REQUIRED TASKS
1) In the passage on logging tomato varieties, what type of fruit is long and plum-sized?
2) Carry on the passage on logging tomato varieties, starting right after its last sentence.

READING TEXT
* * *

Shape and Size together describe the fruit profile without requiring measurement. A heart-shaped, grapefruit-sized fruit is an oxheart or beefsteak type. A long, plum-sized fruit is a paste variety. A cherry-sized round fruit is the entire cherry tomato category. Combined with colour, those three fields create a phenotypic description specific enough to distinguish most varieties from each other.

Seed Stock and the Long View

Seed stock? is the inventory field that prevents you from discovering, in February when the seed catalogues are calling, that you're out of seed for a variety you specifically wanted to grow this year. Yes or no — the binary is enough. If the answer is No and the variety is one you've grown before and logged as exceptional in the Notes field, you know to source seed before the popular varieties sell out.

* * *

SUPPLIED ENTRIES
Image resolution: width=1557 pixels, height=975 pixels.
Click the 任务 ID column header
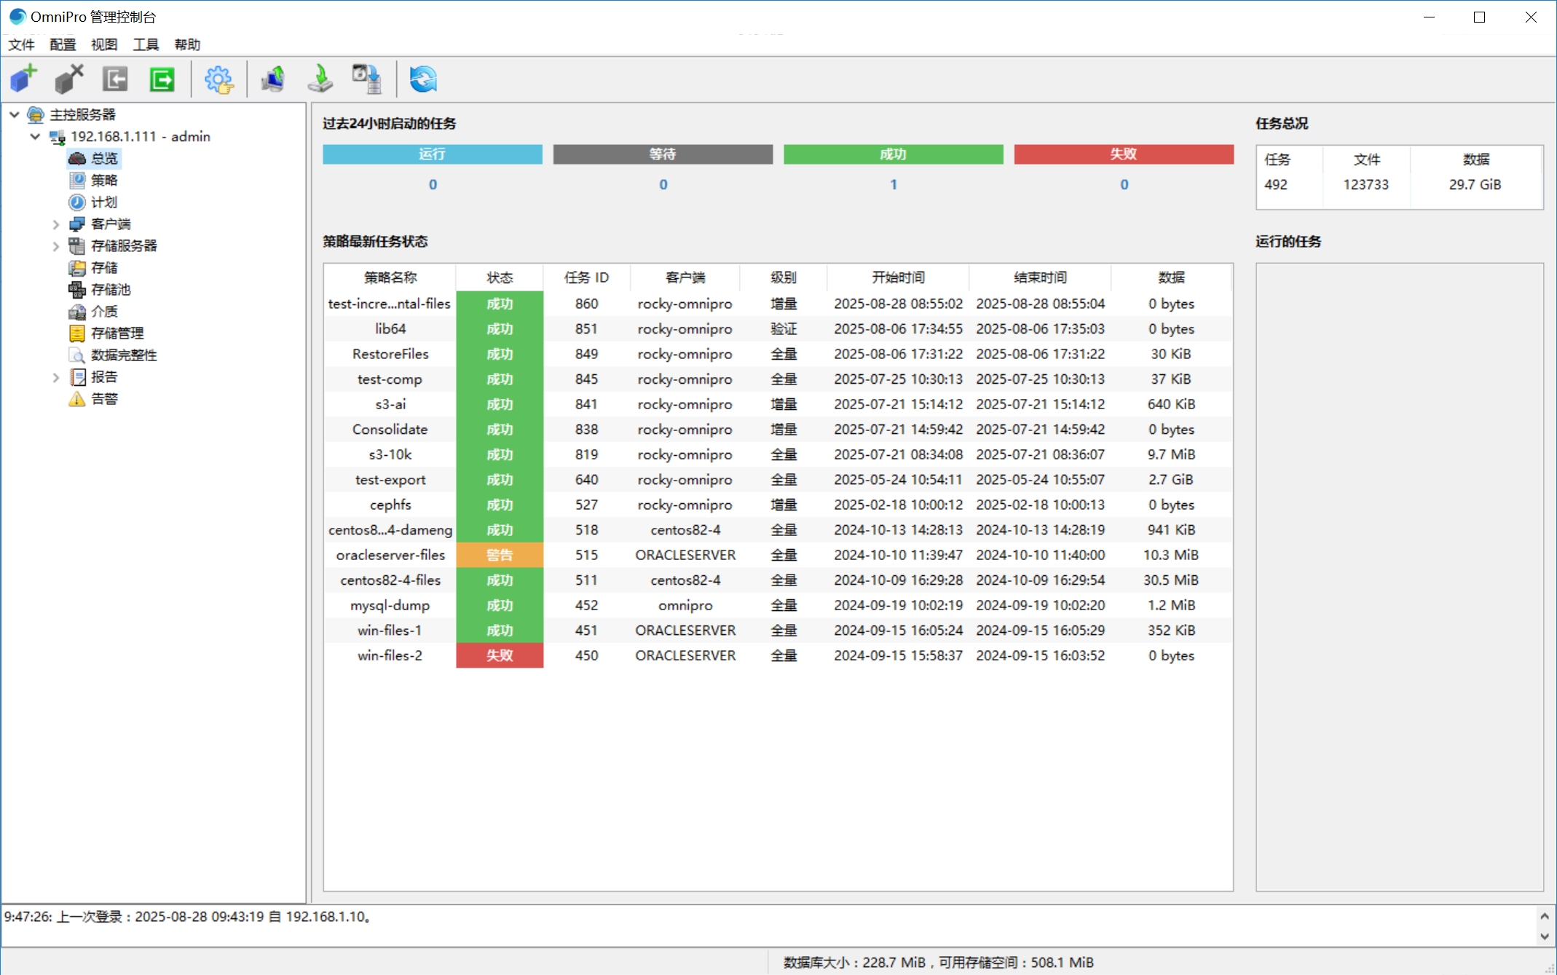click(586, 277)
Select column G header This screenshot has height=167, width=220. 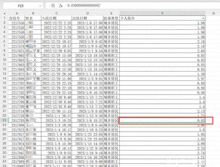coord(213,13)
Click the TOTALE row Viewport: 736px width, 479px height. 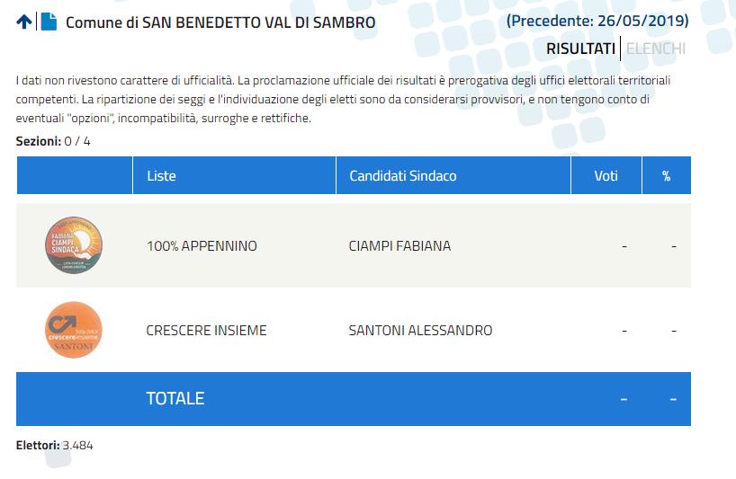354,399
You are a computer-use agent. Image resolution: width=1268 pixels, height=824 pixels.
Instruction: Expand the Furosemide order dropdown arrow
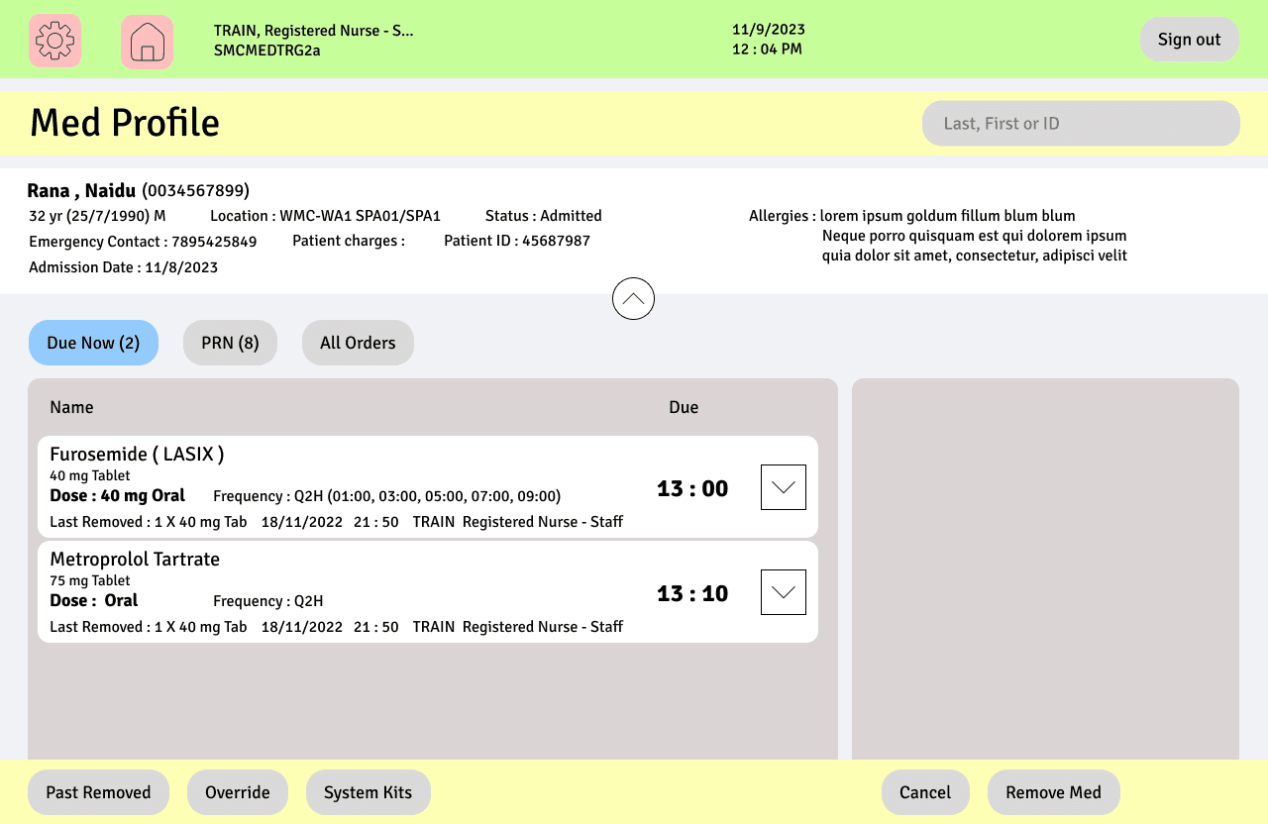[x=783, y=487]
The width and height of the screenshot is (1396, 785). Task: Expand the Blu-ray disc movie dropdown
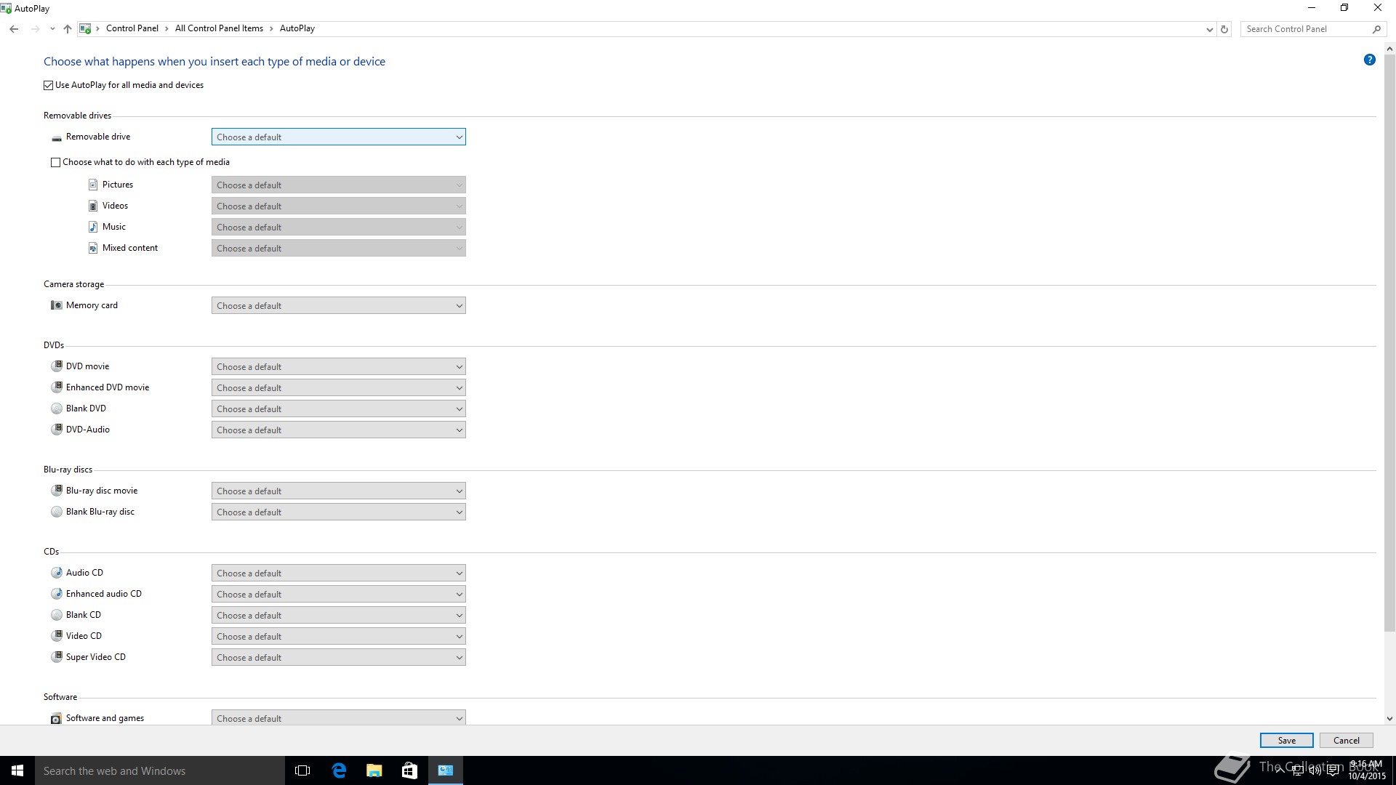click(338, 491)
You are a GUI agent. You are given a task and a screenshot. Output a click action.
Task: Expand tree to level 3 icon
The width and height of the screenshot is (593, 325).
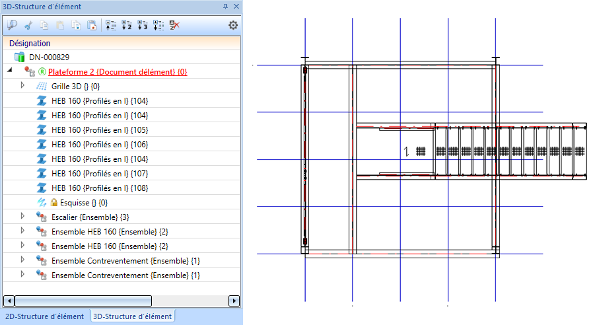tap(142, 25)
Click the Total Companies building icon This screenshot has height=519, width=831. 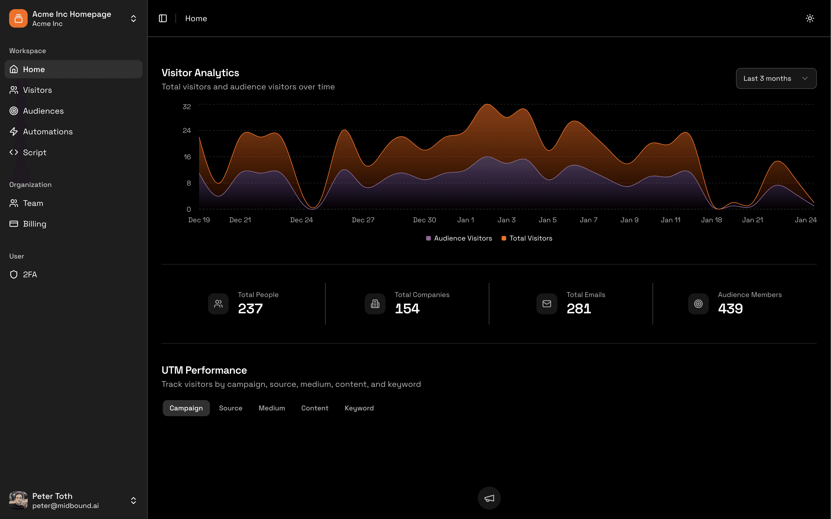375,304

* * *

ANSWERS TO THE EXERCISE
1) A paste variety.

2)
Sown in... as a multichoice across multiple years is the longitudinal record. A variety checked for 2009, 2011, 2013, and 2015 tells you it's a reliable favourite you return to consistently. A variety checked only for 2010 tells you something about what happened after you grew it — either the trial failed, or you grew it once and moved on. Combined with Notes, the pattern becomes interpretable.

The Foto field is the visual verification layer. A photograph of ripe fruit at harvest, taken in good natural light with a white card for color reference, is the kind of evidence that makes variety identification certain rather than probable. It's also the record that lets you show someone exactly what they're getting when you share seeds.